Flow Engineering: From LLM Workflows to Organizational Architecture, How to Design Flow

There are moments when you look into a codebase and think, "Why is this logic so tangled?" I also experienced a situation a few years ago where it took me two weeks to deploy a new feature, and at first, I assumed it was because the code was messy. It turned out that a single PR had to go through reviews by three teams, and since there was only one shared QA environment, several days were wasted just trying to get the deployment order right. It was only much later that I realized the root cause was actually that the workflow was blocked.

Flow Engineering is an approach that addresses "where work gets stuck" at the design level, rather than focusing on code quality issues. Whether in AI agent workflows, microservices architectures, or team deployment pipelines—visualizing the flow and eliminating bottlenecks is key everywhere. In fact, the effect is quite dramatic, as seen in the Weights & Biases case study, where a task that was stuck at 17% accuracy with simple prompts rose to 91% after designing the flow.

In this article, we examine how Flow Engineering works in three contexts (AI/LLM workflows, software architecture, and organizational processes) and how to apply it while writing actual code with LangGraph.

Key Concepts

What is "Flow"

When you first encounter Flow Engineering, the concepts may feel a bit abstract. However, if you place the three contexts side by side, the common philosophy becomes clear:

Core Philosophy of Flow Engineering: Work must flow toward value without bottlenecks. The starting point of design is to visualize where that flow gets blocked.

If you look at the three contexts, you realize that they are ultimately asking the same question: "Where is the current work getting stuck?"

AI/LLM Context: Beyond the Limitations of a Single Prompt

Everyone has probably experienced receiving unstable results at least once after thinking, "I just need to use prompts well," and attempting to handle complex tasks with a single LLM call. The secret is simple: break down the task and design the flow so that the LLM performs self-refinement at each step.

LangGraph is a graph-based state machine that represents this flow using nodes and edges. Since the release of v1.0, it has established itself as the de facto standard framework supporting cycles, memory, and tool calls.

from langgraph.graph import StateGraph, END
from typing import TypedDict
 
# 실행 전 초기화 필요:
# from langchain_openai import ChatOpenAI
# from langchain_community.tools import DuckDuckGoSearchRun
# llm = ChatOpenAI(model="gpt-4o")
# search_web = DuckDuckGoSearchRun().invoke
 
class ResearchState(TypedDict):
    query: str
    search_results: list[str]
    draft: str
    review_feedback: str
    final_answer: str
 
def search_node(state: ResearchState) -> ResearchState:
    results = search_web(state["query"])
    return {**state, "search_results": results}
 
def draft_node(state: ResearchState) -> ResearchState:
    draft = llm.invoke(f"다음 자료로 답변을 작성하세요: {state['search_results']}")

* _SOURCE DATA_
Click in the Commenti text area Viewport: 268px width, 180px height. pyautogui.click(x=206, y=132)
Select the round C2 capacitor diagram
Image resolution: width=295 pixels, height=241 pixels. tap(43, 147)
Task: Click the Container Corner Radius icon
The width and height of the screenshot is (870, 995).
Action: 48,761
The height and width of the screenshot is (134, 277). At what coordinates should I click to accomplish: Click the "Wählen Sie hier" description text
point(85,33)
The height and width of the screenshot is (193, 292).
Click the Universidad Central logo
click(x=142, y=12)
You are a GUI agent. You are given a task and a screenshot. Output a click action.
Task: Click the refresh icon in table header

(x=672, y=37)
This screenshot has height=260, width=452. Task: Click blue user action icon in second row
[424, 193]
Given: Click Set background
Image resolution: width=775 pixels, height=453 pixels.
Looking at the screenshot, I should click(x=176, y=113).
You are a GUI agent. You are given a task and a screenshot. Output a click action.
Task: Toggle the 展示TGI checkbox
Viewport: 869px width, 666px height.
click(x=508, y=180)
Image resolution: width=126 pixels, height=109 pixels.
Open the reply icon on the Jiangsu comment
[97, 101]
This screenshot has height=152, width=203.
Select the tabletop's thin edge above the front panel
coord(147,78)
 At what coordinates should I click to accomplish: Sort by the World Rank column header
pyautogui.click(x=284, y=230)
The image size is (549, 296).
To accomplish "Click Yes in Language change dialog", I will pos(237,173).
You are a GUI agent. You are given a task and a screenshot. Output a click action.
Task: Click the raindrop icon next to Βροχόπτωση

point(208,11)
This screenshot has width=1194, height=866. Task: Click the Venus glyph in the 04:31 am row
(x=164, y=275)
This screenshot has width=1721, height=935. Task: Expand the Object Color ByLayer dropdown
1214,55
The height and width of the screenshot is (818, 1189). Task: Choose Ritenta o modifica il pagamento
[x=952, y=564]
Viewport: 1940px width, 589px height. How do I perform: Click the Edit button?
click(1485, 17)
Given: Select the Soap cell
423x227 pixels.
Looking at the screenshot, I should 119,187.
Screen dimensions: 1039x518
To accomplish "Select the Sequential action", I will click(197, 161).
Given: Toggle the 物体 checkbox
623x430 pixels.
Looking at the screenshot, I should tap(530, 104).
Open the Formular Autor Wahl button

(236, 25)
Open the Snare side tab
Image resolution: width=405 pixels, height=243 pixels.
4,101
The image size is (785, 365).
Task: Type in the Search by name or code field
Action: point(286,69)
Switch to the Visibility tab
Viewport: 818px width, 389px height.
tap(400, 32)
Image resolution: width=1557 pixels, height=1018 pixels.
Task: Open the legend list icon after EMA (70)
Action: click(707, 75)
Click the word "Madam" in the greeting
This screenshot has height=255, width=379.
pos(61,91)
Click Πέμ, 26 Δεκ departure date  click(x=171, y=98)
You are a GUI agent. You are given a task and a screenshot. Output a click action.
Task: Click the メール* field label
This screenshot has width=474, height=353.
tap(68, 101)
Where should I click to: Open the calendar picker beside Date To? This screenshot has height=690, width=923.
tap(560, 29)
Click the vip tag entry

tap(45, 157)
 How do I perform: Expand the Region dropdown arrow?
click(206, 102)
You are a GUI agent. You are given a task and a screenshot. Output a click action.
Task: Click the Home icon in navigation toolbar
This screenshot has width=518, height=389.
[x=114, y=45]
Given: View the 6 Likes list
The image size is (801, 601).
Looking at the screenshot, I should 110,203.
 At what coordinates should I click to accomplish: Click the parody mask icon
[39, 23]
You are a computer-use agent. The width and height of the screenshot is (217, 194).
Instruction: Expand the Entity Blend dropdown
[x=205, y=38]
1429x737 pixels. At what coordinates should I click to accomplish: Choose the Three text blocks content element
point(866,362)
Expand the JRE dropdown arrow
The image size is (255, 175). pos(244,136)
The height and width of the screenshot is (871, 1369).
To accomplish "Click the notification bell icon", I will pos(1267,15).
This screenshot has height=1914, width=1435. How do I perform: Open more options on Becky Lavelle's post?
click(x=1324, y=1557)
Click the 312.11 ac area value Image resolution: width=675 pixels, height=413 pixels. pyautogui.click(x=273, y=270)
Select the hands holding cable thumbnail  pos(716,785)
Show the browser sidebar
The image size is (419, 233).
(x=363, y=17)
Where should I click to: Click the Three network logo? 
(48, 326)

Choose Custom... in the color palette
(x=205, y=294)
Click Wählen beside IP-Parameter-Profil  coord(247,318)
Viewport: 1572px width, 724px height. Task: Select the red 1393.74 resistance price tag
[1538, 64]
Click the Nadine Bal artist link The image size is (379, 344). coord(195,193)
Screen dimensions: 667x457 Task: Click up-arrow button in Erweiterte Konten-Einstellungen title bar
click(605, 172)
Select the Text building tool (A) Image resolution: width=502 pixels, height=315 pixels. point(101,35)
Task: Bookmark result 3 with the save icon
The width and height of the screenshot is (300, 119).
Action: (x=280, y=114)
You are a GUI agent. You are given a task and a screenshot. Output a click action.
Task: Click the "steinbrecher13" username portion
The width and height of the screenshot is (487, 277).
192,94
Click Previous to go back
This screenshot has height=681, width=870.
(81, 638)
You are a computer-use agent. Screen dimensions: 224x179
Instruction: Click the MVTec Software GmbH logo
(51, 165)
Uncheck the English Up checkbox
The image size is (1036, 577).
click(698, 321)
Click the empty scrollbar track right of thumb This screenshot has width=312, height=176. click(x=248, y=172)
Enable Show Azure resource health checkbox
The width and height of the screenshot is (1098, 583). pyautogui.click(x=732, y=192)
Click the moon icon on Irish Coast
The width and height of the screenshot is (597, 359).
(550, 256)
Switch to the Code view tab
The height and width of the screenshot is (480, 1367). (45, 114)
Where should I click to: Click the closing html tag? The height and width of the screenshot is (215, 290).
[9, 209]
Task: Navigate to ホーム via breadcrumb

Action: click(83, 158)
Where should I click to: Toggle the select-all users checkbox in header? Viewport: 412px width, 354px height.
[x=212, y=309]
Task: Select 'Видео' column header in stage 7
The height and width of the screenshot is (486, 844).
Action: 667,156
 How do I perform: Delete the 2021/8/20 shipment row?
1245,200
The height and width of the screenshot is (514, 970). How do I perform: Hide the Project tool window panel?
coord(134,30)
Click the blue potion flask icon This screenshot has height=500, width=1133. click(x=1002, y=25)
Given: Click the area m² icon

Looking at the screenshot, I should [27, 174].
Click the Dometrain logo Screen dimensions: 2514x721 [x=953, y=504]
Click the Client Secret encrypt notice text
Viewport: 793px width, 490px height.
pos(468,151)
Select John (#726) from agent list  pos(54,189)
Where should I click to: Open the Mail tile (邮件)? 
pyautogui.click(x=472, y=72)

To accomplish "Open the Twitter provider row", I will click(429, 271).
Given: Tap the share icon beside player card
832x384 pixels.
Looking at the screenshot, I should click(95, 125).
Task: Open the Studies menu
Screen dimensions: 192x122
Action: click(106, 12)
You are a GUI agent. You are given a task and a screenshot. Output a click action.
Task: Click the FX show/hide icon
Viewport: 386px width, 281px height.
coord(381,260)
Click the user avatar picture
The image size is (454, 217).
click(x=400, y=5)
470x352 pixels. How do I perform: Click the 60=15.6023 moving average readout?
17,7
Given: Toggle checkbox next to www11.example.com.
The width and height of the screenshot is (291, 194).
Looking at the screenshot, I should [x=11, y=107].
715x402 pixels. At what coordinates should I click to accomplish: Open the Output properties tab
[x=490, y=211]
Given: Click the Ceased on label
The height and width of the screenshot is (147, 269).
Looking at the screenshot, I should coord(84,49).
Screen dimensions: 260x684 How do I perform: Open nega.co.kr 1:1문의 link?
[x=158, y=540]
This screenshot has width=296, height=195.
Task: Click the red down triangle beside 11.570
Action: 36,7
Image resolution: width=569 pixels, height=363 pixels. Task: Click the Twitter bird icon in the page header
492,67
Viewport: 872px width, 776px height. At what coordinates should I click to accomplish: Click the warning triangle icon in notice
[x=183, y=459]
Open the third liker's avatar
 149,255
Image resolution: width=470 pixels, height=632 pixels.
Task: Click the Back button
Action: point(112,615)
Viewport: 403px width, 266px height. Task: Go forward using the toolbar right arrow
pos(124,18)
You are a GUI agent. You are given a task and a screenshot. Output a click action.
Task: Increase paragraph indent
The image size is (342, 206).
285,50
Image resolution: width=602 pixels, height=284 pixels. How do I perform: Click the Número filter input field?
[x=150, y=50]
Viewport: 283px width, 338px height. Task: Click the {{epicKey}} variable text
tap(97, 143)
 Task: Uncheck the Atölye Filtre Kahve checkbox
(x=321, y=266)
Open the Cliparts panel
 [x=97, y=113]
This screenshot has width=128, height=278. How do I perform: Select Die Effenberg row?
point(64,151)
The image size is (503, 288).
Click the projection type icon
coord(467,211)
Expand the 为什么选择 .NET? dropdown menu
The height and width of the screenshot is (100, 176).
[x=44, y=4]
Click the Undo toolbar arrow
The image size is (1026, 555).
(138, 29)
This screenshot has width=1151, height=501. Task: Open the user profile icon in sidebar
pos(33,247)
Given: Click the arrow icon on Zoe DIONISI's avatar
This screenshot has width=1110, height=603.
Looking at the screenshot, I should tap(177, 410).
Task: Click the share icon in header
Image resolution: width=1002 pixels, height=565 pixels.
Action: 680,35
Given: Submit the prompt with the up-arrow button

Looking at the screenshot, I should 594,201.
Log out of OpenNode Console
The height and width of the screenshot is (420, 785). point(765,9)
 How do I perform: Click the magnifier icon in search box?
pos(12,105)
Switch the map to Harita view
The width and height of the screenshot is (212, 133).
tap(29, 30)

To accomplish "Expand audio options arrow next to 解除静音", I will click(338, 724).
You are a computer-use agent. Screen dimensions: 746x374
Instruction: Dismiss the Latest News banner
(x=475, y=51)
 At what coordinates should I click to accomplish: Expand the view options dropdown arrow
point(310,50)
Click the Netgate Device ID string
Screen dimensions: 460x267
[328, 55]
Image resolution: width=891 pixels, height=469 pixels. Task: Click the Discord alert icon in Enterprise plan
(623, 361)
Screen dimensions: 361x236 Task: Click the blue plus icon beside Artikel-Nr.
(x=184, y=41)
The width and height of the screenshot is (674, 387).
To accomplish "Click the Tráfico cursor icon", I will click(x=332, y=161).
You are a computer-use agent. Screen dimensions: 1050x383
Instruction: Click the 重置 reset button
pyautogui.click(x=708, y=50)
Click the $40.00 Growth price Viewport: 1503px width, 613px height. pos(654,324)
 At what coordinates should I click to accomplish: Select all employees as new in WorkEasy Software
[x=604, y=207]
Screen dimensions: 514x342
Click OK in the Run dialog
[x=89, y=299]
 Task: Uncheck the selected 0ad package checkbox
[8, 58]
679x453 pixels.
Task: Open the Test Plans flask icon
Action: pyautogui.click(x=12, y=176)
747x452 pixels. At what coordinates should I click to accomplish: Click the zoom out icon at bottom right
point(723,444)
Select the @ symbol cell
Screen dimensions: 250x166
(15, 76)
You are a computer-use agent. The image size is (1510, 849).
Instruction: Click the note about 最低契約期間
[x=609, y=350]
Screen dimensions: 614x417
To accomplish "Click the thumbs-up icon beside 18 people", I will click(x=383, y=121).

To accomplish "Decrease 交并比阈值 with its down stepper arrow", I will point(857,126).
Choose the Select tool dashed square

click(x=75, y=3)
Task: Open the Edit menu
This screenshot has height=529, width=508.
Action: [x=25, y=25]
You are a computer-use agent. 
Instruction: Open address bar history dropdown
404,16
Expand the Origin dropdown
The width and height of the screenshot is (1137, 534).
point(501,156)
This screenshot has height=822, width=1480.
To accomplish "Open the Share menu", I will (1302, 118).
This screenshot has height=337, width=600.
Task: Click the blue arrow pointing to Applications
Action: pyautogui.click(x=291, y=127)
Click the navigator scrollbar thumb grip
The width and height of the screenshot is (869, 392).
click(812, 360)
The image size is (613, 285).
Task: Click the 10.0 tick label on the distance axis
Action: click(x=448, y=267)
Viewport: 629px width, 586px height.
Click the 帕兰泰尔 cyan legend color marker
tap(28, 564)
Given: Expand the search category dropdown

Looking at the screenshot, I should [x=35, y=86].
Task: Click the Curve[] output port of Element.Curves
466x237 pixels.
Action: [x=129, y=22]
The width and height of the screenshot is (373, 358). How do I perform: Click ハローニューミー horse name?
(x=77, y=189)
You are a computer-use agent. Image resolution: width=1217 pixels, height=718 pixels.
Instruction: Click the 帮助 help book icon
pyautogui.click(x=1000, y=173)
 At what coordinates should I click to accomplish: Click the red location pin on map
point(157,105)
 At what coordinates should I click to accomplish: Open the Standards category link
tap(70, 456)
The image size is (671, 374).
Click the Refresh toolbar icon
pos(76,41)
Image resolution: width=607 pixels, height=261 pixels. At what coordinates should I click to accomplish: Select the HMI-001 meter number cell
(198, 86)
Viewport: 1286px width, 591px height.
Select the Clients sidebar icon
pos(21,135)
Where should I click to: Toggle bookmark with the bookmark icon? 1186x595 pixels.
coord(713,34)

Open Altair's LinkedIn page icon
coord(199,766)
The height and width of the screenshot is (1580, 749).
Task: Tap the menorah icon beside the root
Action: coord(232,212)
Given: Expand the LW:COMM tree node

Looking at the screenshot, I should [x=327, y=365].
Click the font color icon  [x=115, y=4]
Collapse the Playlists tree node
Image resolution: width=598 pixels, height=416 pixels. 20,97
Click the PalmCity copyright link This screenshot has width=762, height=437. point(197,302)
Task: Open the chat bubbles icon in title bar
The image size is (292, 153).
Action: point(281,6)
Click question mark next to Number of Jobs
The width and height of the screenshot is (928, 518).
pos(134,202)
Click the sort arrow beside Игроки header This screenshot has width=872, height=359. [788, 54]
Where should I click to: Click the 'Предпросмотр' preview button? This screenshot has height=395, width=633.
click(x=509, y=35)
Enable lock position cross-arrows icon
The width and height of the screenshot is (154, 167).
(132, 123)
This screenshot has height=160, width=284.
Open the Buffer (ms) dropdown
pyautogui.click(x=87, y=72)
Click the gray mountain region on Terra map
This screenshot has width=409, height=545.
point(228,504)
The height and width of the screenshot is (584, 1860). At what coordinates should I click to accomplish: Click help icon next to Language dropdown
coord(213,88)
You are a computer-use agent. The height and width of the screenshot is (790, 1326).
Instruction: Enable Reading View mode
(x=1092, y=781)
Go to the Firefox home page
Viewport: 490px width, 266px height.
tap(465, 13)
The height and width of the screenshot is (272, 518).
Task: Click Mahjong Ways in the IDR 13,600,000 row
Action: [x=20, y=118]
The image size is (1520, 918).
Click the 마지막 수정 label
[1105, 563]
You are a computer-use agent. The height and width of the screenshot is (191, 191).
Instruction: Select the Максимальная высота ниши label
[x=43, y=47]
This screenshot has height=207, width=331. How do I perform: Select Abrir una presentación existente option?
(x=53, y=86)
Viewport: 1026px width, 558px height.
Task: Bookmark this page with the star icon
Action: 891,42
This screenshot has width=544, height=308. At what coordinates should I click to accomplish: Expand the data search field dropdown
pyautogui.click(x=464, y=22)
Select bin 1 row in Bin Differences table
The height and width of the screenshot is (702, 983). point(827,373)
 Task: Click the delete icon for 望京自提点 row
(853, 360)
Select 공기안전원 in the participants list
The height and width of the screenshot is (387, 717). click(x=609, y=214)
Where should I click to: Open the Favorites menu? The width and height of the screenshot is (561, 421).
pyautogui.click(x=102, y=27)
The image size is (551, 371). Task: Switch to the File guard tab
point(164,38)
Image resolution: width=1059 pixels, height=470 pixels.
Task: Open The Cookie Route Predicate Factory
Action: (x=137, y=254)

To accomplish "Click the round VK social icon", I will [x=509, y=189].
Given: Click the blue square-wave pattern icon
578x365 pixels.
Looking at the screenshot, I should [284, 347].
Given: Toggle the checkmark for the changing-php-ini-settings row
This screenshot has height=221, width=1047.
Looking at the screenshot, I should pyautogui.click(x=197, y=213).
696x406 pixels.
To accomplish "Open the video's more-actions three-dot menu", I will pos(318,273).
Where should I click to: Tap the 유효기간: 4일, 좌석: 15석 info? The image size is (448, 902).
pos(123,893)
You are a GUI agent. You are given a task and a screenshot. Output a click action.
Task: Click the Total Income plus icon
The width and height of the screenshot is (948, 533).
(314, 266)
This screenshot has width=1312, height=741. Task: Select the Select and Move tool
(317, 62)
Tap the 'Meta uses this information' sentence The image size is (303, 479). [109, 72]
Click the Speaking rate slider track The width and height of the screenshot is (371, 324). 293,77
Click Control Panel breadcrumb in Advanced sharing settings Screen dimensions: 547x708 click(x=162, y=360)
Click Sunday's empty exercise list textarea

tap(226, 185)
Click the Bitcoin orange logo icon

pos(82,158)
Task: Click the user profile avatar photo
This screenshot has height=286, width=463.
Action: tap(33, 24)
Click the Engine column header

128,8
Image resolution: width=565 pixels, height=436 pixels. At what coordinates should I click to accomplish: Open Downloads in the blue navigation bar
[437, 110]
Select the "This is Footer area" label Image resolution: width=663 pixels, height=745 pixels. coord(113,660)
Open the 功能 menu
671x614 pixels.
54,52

* _EXPLORE THE MATERIAL_
[1] For each statement about the Flow Engineering article, answer yes or no according to the article, and quote the article's deciding words exactly. (a) In the Weights & Biases case study, accuracy rose from 17% to 91% after the flow was designed. (b) The two-week feature deployment turned out to be slow mainly because the code was messy. (c) During that deployment, the teams could use several shared QA environments.
[2] Echo everything in the Flow Engineering article from "Key Concepts" down to "flow gets blocked.".

* _RESPONSES_
[1]
(a) Yes: "a task that was stuck at 17% accuracy with simple prompts rose to 91% after designing the flow"
(b) No: "the root cause was actually that the workflow was blocked"
(c) No: "there was only one shared QA environment"

[2]
Key Concepts

What is "Flow"

When you first encounter Flow Engineering, the concepts may feel a bit abstract. However, if you place the three contexts side by side, the common philosophy becomes clear:

Core Philosophy of Flow Engineering: Work must flow toward value without bottlenecks. The starting point of design is to visualize where that flow gets blocked.